Return the records, each one exactly as written.

(Records from a collection)
┄┄┄┄┄┄┄┄┄┄┄┄┄┄┄┄┄┄┄┄

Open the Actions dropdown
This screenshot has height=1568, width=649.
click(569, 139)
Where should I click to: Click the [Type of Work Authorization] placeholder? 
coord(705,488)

┄┄┄┄┄┄┄┄┄┄┄┄┄┄┄┄┄┄┄┄

*RESPONSE:*
Open the Actions dropdown
This screenshot has height=1568, width=649.
click(569, 139)
Where should I click to: Click the [Type of Work Authorization] placeholder? 
coord(705,488)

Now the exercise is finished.